Data for this task:

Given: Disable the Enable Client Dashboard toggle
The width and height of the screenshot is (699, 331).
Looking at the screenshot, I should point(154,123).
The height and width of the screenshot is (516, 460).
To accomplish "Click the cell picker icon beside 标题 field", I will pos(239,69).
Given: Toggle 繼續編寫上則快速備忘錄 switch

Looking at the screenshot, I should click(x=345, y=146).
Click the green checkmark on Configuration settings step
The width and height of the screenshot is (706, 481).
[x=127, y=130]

...

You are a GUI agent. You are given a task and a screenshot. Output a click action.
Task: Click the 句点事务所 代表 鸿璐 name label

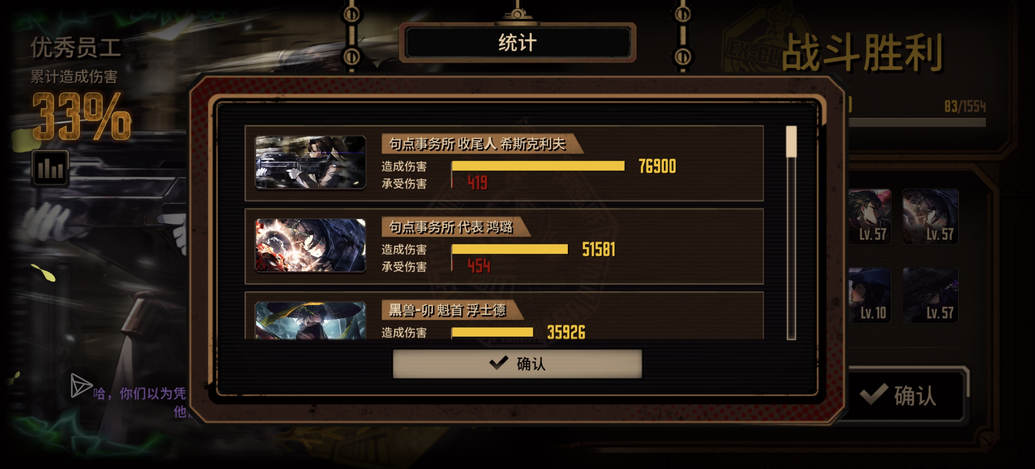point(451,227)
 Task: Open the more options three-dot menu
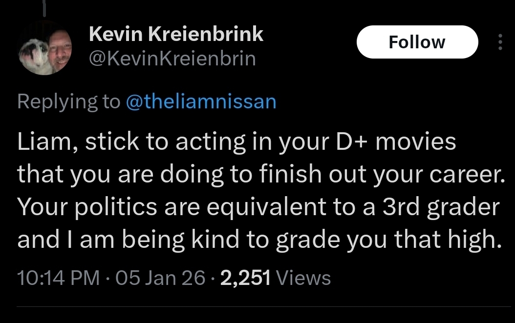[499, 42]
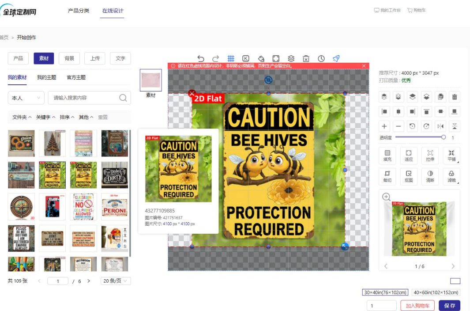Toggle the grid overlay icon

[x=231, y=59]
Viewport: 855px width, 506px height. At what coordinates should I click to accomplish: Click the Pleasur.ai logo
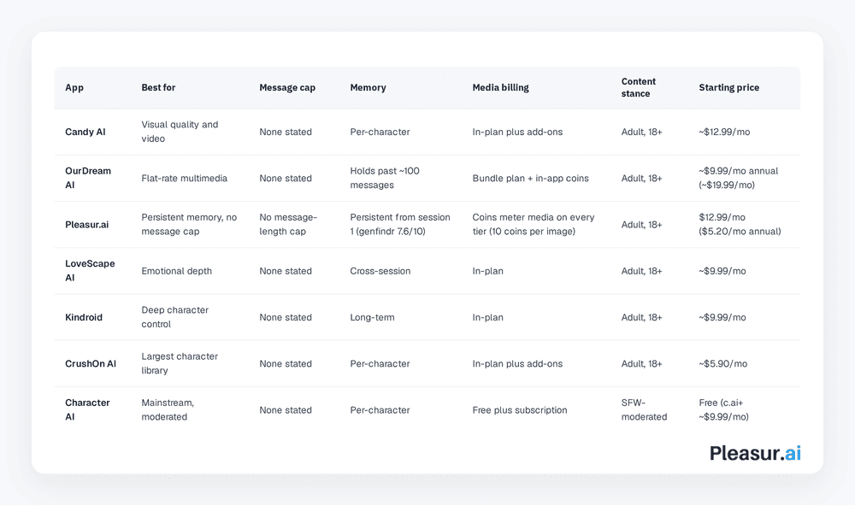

==

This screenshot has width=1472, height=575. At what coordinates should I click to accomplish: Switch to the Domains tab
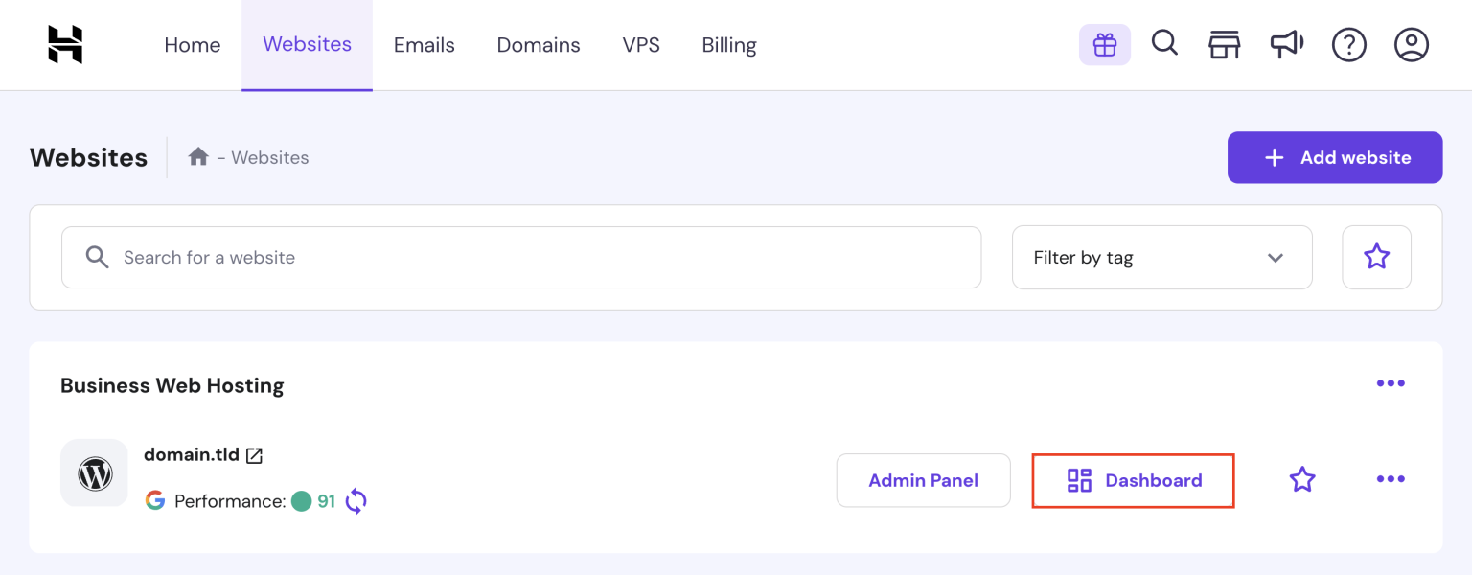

Problem: Leave out every picture, and copy exactly the lines above starting at the one holding "You are a GUI" and ending at the one holding "Viewport: 855px width, 506px", no more and no less.

Solution to the problem:
You are a GUI agent. You are given a task and a screenshot. Output a click action.
Task: Click the 句点事务所 代表 鸿璐 name label

point(451,227)
 Task: Open the more options three-dot menu
[499, 42]
Toggle the grid overlay icon

[x=231, y=59]
Viewport: 855px width, 506px height. At what coordinates should I click to accomplish: Click the Pleasur.ai logo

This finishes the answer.